I think I know what you mean. We had it on some interior walls(very small "bubbles"). If it is what think it is, it´s applied with a type of spray gun. A local paint shop would hire one but we couldn´t get the texture right and we just gave up and took what was left off.


----------



## MaidenScotland (Jun 6, 2009)

dunmovin said:


> I think I know what you mean. We had it on some interior walls(very small "bubbles"). If it is what think it is, it´s applied with a type of spray gun. A local paint shop would hire one but we couldn´t get the texture right and we just gave up and took what was left off.
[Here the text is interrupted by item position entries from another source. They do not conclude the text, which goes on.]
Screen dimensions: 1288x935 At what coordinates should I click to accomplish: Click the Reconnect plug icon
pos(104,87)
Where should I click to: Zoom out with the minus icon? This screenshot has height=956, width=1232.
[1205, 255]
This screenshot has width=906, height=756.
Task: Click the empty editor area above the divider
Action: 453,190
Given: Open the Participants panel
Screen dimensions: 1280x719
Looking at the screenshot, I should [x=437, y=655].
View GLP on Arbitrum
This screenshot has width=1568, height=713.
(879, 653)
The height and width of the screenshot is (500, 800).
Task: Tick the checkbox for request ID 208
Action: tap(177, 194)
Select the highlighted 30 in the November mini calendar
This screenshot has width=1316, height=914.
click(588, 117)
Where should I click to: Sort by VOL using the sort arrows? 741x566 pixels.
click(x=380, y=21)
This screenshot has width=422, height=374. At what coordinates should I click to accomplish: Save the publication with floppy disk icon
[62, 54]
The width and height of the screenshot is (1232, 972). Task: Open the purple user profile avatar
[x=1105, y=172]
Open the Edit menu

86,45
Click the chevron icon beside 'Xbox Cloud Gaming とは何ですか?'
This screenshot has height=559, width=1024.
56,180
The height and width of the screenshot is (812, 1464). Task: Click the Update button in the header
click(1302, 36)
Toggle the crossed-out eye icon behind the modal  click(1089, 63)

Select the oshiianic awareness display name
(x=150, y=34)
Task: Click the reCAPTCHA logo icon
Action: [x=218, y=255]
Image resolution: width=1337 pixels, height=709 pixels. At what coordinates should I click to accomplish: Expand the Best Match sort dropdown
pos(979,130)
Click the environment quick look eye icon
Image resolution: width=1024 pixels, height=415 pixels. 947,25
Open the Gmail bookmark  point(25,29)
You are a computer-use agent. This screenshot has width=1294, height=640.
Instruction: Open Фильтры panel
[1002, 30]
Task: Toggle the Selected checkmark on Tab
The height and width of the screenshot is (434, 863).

Trouble is all the exterior walls of the house are done with it and this wall needs to tie in with the rest of the decor, no chance of taking the other off


----------



## dunmovin (Dec 19, 2008)

MaidenScotland said:


> Trouble is all the exterior walls of the house are done with it and this wall needs to tie in with the rest of the decor, no chance of taking the other off


Why not take a few pics of the existing walls, go to a local paint shop and ask? If theydon´t have the right equipment they might be able to point to where it can be hired.


----------



## MaidenScotland (Jun 6, 2009)

dunmovin said:


> Why not take a few pics of the existing walls, go to a local paint shop and ask? If theydon´t have the right equipment they might be able to point to where it can be hired.




I have told my SIL to do this thanks


----------



## littleredrooster (Aug 3, 2008)

If a wall has been pebbledashed with small roundish pebbles then later had a few coats of paint,would this not produce the bubble effect ?


----------



## MaidenScotland (Jun 6, 2009)

No no no no no stones involved,


----------



## littleredrooster (Aug 3, 2008)

MaidenScotland said:


> No no no no no stones involved,


Then they must have covered the outer wall with bubble wrap and then painted over it.


----------



## dunmovin (Dec 19, 2008)

littleredrooster said:


> Then they must have covered the outer wall with bubble wrap and then painted over it.


no...the spray gun throws a mist paint and globs (two nozzles on the sprayer)....totally different effect than painting pebbledash


----------